Hackers Upload Monetized Pirated Movies on YouTube via Compromised User Channels

• An increased number of pirated movies and TV series flooded YouTube in the past weeks.
• These appear to be uploaded via basic user channels, which is an indicator of account hijacking.
• The nefarious actors’ purpose is to monetize these videos by adding an illegally-registered track.

Several YouTube user channels, old and new, started uploading popular Hollywood movies and hit TV series, including some dubbed in Hindi, which have already amassed vast viewing numbers in just a few weeks. The hackers have edited the pirated titles to contain a previously registered track so that the video can be monetized on YouTube after its upload.

Many of these appear to be hijacked personal accounts targeted by credential stuffing attacks, using credentials acquired via data breaches on other platforms. The previously listed videos on these channels are mostly user-generated tutorials and other personal content.
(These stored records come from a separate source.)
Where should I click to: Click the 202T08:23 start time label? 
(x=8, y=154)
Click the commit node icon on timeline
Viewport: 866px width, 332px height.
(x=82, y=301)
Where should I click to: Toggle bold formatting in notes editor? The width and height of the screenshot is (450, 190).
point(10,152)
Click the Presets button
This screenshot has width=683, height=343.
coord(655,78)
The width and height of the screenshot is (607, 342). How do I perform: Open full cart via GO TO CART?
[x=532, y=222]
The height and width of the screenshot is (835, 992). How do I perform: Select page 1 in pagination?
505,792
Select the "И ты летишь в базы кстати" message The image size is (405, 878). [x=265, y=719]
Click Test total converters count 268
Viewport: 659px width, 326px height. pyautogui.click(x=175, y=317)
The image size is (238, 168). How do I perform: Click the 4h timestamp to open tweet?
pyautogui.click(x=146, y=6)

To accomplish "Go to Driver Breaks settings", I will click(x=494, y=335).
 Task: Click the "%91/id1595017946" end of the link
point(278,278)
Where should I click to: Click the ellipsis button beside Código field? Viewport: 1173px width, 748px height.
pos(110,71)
The creation date for the user channels that are suddenly uploading pirated titles ranges from the dawn of YouTube to 2023. Even so, cybercriminals may have created some of these accounts in advance in preparation for the operation they were about to deploy.

These illegal movie and TV series uploads circumvented Content ID, YouTube’s anti-piracy fingerprinting system. The hijackers created or obtained tracks that were not detected by Content ID, which they then illegally registered with Distrokid, CD Baby, or Tunecore.

The hackers can make money by tampering with the popular pirated titles, adding their track at the end of the video. Once the YouTube scan matches the illegally registered song in the uploaded video, the crooks can monetize it.

Stolen user credentials can be obtained from various info-stealer malware campaigns that infect user machines. Last month, breach notification service Have I Been Pwned signaled a recent data dump containing over 360 million stolen accounts scraped from several Telegram cybercrime channels.